Your answer must be an exact copy of the data below.
------ Available records ------
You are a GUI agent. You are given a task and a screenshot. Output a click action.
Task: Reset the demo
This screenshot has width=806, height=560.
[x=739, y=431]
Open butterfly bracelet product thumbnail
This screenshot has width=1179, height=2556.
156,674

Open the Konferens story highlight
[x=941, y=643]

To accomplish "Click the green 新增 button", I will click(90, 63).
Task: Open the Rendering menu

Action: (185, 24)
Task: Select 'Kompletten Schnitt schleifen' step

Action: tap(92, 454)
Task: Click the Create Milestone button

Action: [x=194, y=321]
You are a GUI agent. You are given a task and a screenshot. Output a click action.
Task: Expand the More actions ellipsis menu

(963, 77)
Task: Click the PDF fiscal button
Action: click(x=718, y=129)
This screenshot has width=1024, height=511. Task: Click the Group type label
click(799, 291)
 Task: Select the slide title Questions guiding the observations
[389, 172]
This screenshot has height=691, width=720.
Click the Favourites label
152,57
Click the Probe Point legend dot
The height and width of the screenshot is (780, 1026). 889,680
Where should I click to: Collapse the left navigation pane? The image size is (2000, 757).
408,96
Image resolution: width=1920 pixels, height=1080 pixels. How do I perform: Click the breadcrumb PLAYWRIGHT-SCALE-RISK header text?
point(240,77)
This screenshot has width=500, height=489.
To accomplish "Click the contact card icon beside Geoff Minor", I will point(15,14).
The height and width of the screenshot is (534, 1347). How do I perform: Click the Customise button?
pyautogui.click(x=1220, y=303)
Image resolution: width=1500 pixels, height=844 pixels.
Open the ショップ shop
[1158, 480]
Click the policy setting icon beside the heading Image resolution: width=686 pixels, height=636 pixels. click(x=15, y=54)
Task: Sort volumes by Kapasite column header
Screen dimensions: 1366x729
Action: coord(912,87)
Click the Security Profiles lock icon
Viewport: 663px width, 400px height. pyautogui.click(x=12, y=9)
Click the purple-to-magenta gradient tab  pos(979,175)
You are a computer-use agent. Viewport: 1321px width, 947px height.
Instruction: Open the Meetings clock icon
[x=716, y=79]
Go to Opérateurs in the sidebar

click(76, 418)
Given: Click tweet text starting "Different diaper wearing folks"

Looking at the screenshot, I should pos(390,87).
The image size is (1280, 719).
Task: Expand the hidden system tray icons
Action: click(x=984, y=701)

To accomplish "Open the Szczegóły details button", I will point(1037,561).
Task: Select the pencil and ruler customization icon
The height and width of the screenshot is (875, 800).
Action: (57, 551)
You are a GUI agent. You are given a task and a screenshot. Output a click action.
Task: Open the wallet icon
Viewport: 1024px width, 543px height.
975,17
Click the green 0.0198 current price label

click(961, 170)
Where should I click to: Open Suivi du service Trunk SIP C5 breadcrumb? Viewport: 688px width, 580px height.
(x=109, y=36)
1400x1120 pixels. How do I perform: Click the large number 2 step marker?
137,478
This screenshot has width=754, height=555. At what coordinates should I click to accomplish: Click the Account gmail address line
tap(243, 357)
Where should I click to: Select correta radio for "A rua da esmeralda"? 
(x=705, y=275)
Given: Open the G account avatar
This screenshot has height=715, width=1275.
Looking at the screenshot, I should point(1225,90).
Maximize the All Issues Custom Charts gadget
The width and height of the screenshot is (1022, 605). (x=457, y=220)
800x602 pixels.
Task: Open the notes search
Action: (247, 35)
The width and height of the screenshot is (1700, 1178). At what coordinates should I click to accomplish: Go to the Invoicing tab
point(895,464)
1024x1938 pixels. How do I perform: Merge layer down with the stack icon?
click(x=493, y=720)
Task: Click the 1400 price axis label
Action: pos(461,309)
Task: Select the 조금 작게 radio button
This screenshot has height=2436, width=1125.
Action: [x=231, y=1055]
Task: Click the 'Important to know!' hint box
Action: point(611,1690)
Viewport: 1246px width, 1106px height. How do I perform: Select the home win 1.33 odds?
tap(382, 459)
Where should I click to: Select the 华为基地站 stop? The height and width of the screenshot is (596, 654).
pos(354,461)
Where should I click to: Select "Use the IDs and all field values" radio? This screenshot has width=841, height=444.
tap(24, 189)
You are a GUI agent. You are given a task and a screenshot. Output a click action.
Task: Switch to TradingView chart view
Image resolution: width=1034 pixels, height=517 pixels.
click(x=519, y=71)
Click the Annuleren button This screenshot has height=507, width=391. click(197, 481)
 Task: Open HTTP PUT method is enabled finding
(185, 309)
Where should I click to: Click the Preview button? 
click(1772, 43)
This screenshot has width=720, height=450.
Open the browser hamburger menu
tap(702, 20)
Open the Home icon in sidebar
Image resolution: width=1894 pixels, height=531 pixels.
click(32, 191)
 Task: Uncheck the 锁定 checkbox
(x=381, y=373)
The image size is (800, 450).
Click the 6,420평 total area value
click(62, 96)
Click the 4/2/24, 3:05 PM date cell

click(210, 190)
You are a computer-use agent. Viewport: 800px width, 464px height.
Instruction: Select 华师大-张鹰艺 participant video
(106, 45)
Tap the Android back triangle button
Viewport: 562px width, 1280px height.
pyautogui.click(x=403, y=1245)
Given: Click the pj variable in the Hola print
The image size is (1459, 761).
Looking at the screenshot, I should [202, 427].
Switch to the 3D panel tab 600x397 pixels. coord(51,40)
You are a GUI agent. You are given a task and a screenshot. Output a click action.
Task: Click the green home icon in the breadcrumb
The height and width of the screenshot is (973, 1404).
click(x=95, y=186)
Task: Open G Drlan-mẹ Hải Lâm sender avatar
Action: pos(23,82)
------
* Reply:
You are a GUI agent. You are given a task and a screenshot. Output a click action.
Task: Reset the demo
This screenshot has width=806, height=560.
[x=739, y=431]
Open butterfly bracelet product thumbnail
This screenshot has width=1179, height=2556.
156,674

Open the Konferens story highlight
[x=941, y=643]

To accomplish "Click the green 新增 button", I will click(90, 63).
Task: Open the Rendering menu

Action: (185, 24)
Task: Select 'Kompletten Schnitt schleifen' step

Action: tap(92, 454)
Task: Click the Create Milestone button

Action: [x=194, y=321]
You are a GUI agent. You are given a task and a screenshot. Output a click action.
Task: Expand the More actions ellipsis menu

(963, 77)
Task: Click the PDF fiscal button
Action: click(x=718, y=129)
This screenshot has width=1024, height=511. Task: Click the Group type label
click(799, 291)
 Task: Select the slide title Questions guiding the observations
[389, 172]
This screenshot has height=691, width=720.
Click the Favourites label
152,57
Click the Probe Point legend dot
The height and width of the screenshot is (780, 1026). 889,680
Where should I click to: Collapse the left navigation pane? The image size is (2000, 757).
408,96
Image resolution: width=1920 pixels, height=1080 pixels. How do I perform: Click the breadcrumb PLAYWRIGHT-SCALE-RISK header text?
point(240,77)
This screenshot has width=500, height=489.
To accomplish "Click the contact card icon beside Geoff Minor", I will point(15,14).
The height and width of the screenshot is (534, 1347). How do I perform: Click the Customise button?
pyautogui.click(x=1220, y=303)
Image resolution: width=1500 pixels, height=844 pixels.
Open the ショップ shop
[1158, 480]
Click the policy setting icon beside the heading Image resolution: width=686 pixels, height=636 pixels. click(x=15, y=54)
Task: Sort volumes by Kapasite column header
Screen dimensions: 1366x729
Action: coord(912,87)
Click the Security Profiles lock icon
Viewport: 663px width, 400px height. pyautogui.click(x=12, y=9)
Click the purple-to-magenta gradient tab  pos(979,175)
You are a computer-use agent. Viewport: 1321px width, 947px height.
Instruction: Open the Meetings clock icon
[x=716, y=79]
Go to Opérateurs in the sidebar

click(76, 418)
Given: Click tweet text starting "Different diaper wearing folks"

Looking at the screenshot, I should pos(390,87).
The image size is (1280, 719).
Task: Expand the hidden system tray icons
Action: click(x=984, y=701)

To accomplish "Open the Szczegóły details button", I will point(1037,561).
Task: Select the pencil and ruler customization icon
The height and width of the screenshot is (875, 800).
Action: (57, 551)
You are a GUI agent. You are given a task and a screenshot. Output a click action.
Task: Open the wallet icon
Viewport: 1024px width, 543px height.
975,17
Click the green 0.0198 current price label

click(961, 170)
Where should I click to: Open Suivi du service Trunk SIP C5 breadcrumb? Viewport: 688px width, 580px height.
(x=109, y=36)
1400x1120 pixels. How do I perform: Click the large number 2 step marker?
137,478
This screenshot has width=754, height=555. At what coordinates should I click to accomplish: Click the Account gmail address line
tap(243, 357)
Where should I click to: Select correta radio for "A rua da esmeralda"? 
(x=705, y=275)
Given: Open the G account avatar
This screenshot has height=715, width=1275.
Looking at the screenshot, I should point(1225,90).
Maximize the All Issues Custom Charts gadget
The width and height of the screenshot is (1022, 605). (x=457, y=220)
800x602 pixels.
Task: Open the notes search
Action: (247, 35)
The width and height of the screenshot is (1700, 1178). At what coordinates should I click to accomplish: Go to the Invoicing tab
point(895,464)
1024x1938 pixels. How do I perform: Merge layer down with the stack icon?
click(x=493, y=720)
Task: Click the 1400 price axis label
Action: pos(461,309)
Task: Select the 조금 작게 radio button
This screenshot has height=2436, width=1125.
Action: [x=231, y=1055]
Task: Click the 'Important to know!' hint box
Action: point(611,1690)
Viewport: 1246px width, 1106px height. How do I perform: Select the home win 1.33 odds?
tap(382, 459)
Where should I click to: Select the 华为基地站 stop? The height and width of the screenshot is (596, 654).
pos(354,461)
Where should I click to: Select "Use the IDs and all field values" radio? This screenshot has width=841, height=444.
tap(24, 189)
You are a GUI agent. You are given a task and a screenshot. Output a click action.
Task: Switch to TradingView chart view
Image resolution: width=1034 pixels, height=517 pixels.
click(x=519, y=71)
Click the Annuleren button This screenshot has height=507, width=391. click(197, 481)
 Task: Open HTTP PUT method is enabled finding
(185, 309)
Where should I click to: Click the Preview button? 
click(1772, 43)
This screenshot has width=720, height=450.
Open the browser hamburger menu
tap(702, 20)
Open the Home icon in sidebar
Image resolution: width=1894 pixels, height=531 pixels.
click(32, 191)
 Task: Uncheck the 锁定 checkbox
(x=381, y=373)
The image size is (800, 450).
Click the 6,420평 total area value
click(62, 96)
Click the 4/2/24, 3:05 PM date cell

click(210, 190)
You are a computer-use agent. Viewport: 800px width, 464px height.
Instruction: Select 华师大-张鹰艺 participant video
(106, 45)
Tap the Android back triangle button
Viewport: 562px width, 1280px height.
pyautogui.click(x=403, y=1245)
Given: Click the pj variable in the Hola print
The image size is (1459, 761).
Looking at the screenshot, I should [202, 427].
Switch to the 3D panel tab 600x397 pixels. coord(51,40)
You are a GUI agent. You are given a task and a screenshot. Output a click action.
Task: Click the green home icon in the breadcrumb
The height and width of the screenshot is (973, 1404).
click(x=95, y=186)
Task: Open G Drlan-mẹ Hải Lâm sender avatar
Action: pos(23,82)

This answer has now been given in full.